═════ SOURCE RECORDS ═════

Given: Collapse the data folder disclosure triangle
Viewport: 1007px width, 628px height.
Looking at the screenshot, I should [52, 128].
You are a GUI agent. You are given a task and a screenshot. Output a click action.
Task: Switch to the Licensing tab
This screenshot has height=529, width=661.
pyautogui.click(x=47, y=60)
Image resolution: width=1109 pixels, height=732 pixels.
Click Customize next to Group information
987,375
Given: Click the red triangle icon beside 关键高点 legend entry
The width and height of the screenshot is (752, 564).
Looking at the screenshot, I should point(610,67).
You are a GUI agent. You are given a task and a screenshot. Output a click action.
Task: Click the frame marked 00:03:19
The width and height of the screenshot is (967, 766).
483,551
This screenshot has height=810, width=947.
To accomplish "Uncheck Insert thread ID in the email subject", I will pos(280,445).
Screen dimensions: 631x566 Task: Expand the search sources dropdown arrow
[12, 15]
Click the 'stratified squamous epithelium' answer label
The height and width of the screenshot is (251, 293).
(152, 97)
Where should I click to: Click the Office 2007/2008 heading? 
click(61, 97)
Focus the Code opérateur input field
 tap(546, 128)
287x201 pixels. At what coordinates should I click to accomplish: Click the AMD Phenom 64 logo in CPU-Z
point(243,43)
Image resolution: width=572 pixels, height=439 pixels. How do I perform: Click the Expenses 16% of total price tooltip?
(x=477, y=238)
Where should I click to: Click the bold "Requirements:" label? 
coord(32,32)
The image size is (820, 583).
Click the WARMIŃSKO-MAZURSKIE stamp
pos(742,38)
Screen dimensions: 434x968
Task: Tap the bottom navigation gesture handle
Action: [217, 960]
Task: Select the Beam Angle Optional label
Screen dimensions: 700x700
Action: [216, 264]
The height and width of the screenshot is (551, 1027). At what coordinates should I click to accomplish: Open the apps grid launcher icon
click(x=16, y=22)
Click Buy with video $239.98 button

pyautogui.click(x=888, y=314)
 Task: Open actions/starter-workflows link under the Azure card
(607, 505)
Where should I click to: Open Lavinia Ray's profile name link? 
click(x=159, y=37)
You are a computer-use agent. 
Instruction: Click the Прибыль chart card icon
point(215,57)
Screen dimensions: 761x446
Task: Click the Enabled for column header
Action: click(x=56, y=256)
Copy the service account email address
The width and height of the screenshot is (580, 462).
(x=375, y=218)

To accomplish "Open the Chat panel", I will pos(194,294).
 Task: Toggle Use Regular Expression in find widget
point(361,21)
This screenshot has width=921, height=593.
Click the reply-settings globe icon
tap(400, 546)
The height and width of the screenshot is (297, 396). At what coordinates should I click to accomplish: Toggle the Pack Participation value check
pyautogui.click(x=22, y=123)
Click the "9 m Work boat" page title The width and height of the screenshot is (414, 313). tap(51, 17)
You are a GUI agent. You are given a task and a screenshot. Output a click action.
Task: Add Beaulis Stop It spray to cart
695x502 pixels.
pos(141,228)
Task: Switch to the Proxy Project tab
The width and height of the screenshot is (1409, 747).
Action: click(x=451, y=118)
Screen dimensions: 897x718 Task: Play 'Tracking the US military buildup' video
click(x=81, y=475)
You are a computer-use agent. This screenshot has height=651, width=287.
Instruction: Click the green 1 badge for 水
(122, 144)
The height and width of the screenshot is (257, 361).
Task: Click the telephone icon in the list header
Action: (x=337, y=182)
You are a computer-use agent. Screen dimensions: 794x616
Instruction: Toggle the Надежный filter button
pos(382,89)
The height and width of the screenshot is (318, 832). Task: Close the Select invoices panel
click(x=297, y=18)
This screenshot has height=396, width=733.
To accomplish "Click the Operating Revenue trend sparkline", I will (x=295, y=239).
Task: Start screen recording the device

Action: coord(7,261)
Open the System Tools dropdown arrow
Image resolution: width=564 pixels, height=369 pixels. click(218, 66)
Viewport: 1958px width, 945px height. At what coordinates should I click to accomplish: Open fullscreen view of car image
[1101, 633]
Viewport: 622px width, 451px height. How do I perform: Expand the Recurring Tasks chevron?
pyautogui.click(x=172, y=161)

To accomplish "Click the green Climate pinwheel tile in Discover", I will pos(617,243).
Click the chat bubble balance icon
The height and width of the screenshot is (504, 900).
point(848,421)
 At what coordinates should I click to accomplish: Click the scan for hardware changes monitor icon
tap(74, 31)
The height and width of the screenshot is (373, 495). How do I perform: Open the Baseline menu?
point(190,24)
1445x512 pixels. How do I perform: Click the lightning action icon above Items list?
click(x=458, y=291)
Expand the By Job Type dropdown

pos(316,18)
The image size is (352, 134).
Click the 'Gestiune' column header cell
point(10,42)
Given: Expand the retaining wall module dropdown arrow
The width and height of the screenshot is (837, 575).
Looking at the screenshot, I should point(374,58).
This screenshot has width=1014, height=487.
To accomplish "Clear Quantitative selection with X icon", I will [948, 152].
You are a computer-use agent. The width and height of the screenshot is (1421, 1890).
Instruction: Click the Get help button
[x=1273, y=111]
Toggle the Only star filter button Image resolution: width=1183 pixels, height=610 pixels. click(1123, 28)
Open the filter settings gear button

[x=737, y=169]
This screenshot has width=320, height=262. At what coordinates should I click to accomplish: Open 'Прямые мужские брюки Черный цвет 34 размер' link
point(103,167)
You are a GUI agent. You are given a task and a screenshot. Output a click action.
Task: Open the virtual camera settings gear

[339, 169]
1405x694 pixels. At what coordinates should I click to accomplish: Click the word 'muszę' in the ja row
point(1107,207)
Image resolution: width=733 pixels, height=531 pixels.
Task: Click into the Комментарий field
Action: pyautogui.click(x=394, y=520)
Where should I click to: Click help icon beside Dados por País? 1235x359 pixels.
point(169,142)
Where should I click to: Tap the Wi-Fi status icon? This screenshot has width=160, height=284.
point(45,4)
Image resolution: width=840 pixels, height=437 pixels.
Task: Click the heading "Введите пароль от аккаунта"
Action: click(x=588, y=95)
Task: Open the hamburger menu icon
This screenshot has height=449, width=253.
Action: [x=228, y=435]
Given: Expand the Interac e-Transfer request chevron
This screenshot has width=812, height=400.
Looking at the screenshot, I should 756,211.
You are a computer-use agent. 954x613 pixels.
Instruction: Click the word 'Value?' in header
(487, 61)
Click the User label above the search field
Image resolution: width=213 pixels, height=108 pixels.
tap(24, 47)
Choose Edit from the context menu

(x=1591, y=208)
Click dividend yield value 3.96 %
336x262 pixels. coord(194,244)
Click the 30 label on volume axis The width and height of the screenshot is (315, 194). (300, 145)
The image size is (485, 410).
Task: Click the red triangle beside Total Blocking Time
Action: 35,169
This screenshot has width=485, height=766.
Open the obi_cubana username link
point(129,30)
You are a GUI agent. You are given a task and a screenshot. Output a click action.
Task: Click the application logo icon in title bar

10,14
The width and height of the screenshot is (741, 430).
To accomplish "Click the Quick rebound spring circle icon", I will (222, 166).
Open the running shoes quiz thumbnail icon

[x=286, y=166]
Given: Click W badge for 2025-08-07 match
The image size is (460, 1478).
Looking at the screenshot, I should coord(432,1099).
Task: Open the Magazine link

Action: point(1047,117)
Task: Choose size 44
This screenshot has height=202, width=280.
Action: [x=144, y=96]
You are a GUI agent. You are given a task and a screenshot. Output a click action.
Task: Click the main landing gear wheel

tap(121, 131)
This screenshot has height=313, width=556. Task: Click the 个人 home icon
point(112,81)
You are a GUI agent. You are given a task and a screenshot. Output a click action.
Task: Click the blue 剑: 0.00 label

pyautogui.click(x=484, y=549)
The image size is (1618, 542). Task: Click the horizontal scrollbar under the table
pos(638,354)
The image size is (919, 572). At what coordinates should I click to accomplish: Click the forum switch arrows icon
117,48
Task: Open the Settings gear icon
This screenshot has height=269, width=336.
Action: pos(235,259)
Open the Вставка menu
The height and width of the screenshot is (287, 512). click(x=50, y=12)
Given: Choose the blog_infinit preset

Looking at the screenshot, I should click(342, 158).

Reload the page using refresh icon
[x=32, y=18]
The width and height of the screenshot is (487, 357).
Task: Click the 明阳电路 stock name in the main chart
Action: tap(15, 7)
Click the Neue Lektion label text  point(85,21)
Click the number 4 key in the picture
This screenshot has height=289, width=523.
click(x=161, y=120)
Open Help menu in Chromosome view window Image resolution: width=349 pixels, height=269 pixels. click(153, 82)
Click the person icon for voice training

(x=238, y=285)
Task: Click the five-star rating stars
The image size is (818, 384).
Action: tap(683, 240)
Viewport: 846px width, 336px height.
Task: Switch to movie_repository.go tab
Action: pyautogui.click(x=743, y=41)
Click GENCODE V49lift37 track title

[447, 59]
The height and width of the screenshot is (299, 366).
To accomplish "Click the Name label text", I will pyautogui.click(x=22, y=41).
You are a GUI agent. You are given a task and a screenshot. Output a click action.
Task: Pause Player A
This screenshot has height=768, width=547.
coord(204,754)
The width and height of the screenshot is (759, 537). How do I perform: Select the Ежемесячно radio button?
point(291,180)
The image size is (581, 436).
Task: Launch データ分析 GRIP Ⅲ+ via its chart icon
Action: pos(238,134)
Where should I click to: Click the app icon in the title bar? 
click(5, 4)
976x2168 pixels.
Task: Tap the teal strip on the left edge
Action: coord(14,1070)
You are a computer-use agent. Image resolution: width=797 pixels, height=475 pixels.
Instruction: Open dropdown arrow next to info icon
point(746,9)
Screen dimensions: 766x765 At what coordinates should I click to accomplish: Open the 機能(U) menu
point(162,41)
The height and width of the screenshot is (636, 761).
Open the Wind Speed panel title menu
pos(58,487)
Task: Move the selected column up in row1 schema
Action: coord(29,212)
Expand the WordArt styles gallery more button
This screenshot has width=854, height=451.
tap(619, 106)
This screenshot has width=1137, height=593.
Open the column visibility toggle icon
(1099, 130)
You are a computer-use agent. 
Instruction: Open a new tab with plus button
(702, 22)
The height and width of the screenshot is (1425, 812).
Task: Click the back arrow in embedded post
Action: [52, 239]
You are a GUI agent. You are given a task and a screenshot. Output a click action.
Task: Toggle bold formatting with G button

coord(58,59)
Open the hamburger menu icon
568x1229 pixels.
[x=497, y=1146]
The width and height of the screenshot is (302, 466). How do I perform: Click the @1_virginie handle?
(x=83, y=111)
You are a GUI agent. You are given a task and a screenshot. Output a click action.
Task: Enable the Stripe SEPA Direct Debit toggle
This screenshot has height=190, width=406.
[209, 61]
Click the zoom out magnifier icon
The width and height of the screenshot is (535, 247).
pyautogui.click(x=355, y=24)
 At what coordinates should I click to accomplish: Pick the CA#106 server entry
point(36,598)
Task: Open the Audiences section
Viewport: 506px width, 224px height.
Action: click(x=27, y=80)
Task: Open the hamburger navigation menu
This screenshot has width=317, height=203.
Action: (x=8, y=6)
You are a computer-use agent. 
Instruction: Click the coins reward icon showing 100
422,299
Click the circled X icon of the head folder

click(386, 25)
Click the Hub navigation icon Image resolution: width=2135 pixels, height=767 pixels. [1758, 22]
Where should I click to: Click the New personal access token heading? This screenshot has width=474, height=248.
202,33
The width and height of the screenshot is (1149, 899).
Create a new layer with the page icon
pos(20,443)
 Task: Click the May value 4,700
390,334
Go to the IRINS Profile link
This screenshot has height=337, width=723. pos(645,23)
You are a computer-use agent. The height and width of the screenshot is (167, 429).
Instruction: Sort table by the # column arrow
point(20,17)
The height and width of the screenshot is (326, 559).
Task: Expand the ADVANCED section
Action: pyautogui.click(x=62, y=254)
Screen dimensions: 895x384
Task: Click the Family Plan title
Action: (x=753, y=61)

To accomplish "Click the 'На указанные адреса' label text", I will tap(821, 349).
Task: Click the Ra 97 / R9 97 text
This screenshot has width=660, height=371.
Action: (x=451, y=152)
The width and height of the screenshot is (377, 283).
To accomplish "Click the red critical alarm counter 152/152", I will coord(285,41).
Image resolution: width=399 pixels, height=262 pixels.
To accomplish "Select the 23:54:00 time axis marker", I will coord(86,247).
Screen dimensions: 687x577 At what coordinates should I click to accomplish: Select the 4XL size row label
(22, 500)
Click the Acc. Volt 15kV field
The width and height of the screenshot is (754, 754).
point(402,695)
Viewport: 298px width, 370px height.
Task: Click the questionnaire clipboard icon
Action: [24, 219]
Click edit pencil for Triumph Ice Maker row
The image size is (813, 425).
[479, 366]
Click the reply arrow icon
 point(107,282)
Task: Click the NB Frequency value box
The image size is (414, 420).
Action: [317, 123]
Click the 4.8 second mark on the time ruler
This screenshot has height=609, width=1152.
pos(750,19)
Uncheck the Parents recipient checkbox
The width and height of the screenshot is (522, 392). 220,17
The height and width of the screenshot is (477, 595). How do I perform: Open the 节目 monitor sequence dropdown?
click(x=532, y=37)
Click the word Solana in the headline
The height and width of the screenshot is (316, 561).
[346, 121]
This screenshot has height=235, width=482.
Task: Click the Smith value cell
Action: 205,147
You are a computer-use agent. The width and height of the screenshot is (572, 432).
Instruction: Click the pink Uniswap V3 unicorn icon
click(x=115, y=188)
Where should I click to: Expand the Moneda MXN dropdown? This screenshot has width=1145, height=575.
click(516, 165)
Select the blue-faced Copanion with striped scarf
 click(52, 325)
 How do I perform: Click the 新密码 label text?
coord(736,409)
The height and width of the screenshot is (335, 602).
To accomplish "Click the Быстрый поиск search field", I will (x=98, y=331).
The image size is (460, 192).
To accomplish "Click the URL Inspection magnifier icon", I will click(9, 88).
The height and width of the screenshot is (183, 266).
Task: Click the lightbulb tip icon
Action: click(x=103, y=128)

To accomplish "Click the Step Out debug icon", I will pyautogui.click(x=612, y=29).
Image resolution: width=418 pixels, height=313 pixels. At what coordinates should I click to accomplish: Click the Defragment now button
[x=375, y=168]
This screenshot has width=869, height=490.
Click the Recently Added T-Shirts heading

═════

> **DIRECTIONS FOR THIS TASK**: Retype exactly the lines of the data above, starting at its first line and finishing with the line that has "Task: Switch to the Licensing tab" in it.

> **TASK RESULT**:
Given: Collapse the data folder disclosure triangle
Viewport: 1007px width, 628px height.
Looking at the screenshot, I should [52, 128].
You are a GUI agent. You are given a task and a screenshot. Output a click action.
Task: Switch to the Licensing tab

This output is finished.